## SOURCE MATERIAL

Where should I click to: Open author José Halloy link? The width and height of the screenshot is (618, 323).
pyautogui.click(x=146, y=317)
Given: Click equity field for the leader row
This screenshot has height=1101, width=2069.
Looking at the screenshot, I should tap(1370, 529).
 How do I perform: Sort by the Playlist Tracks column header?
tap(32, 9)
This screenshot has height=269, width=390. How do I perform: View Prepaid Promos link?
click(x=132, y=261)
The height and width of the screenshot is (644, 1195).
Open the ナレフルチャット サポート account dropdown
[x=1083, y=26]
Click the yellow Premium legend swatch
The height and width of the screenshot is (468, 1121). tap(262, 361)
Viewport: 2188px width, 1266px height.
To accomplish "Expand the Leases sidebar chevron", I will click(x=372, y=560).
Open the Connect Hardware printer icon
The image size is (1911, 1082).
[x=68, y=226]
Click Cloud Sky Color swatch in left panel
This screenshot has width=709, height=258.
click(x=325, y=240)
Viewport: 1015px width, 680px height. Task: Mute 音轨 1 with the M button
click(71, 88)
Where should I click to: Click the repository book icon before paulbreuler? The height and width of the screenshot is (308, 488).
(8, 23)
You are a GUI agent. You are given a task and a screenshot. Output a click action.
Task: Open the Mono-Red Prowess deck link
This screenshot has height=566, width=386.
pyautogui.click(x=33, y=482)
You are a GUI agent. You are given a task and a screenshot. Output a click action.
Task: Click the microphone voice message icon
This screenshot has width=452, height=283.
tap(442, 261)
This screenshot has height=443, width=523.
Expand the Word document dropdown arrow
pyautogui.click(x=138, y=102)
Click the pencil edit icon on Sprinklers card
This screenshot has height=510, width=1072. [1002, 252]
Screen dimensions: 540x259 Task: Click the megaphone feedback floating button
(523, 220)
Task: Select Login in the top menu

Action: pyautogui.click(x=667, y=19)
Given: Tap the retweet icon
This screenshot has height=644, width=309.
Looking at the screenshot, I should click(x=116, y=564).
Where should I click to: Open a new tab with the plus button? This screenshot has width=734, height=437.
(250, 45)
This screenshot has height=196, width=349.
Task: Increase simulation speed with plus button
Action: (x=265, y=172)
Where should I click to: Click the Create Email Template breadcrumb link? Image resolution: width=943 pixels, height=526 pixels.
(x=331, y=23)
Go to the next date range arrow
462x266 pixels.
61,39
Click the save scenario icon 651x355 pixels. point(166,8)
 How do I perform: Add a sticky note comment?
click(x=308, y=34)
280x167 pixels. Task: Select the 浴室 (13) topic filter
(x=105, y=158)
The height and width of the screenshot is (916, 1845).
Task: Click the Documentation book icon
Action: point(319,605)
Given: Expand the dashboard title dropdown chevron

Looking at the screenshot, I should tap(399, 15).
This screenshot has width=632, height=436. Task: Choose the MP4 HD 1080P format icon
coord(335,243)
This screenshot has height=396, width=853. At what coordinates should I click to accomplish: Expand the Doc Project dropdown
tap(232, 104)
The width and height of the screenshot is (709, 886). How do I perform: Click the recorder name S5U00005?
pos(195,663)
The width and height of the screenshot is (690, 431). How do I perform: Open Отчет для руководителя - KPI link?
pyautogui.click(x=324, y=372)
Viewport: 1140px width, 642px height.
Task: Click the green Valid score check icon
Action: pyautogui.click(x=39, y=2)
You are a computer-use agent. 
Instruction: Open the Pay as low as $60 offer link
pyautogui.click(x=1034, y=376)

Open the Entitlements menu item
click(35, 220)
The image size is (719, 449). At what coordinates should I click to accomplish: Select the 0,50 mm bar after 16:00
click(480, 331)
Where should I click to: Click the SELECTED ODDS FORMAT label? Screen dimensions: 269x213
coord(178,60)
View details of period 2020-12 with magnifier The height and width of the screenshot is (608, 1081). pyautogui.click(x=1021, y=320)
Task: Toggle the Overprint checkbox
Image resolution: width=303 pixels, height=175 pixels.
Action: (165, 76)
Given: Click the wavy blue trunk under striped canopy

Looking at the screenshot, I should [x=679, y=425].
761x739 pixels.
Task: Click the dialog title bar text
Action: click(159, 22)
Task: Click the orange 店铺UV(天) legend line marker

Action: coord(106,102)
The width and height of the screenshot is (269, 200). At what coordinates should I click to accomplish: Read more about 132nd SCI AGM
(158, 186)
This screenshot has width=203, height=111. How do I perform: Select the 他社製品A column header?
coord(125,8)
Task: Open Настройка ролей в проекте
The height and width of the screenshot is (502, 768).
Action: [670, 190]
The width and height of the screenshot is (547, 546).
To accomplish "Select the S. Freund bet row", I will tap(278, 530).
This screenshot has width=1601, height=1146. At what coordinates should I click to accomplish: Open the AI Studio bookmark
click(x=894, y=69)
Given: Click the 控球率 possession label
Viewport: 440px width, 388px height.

## STATED EXERCISE
Put the data, starting at the line that contains "This screenshot has width=203, height=111." and continuing to the end, into a Markdown table. Use the columns Row, for a running number, and Entry, for the line itself, and leave out any blank lines.

## IN RESPONSE
| Row | Entry |
|---|---|
| 1 | This screenshot has width=203, height=111. How do I perform: Select the 他社製品A column header? |
| 2 | coord(125,8) |
| 3 | Task: Open Настройка ролей в проекте |
| 4 | The height and width of the screenshot is (502, 768). |
| 5 | Action: [670, 190] |
| 6 | The width and height of the screenshot is (547, 546). |
| 7 | To accomplish "Select the S. Freund bet row", I will tap(278, 530). |
| 8 | This screenshot has width=1601, height=1146. At what coordinates should I click to accomplish: Open the AI Studio bookmark |
| 9 | click(x=894, y=69) |
| 10 | Given: Click the 控球率 possession label |
| 11 | Viewport: 440px width, 388px height. |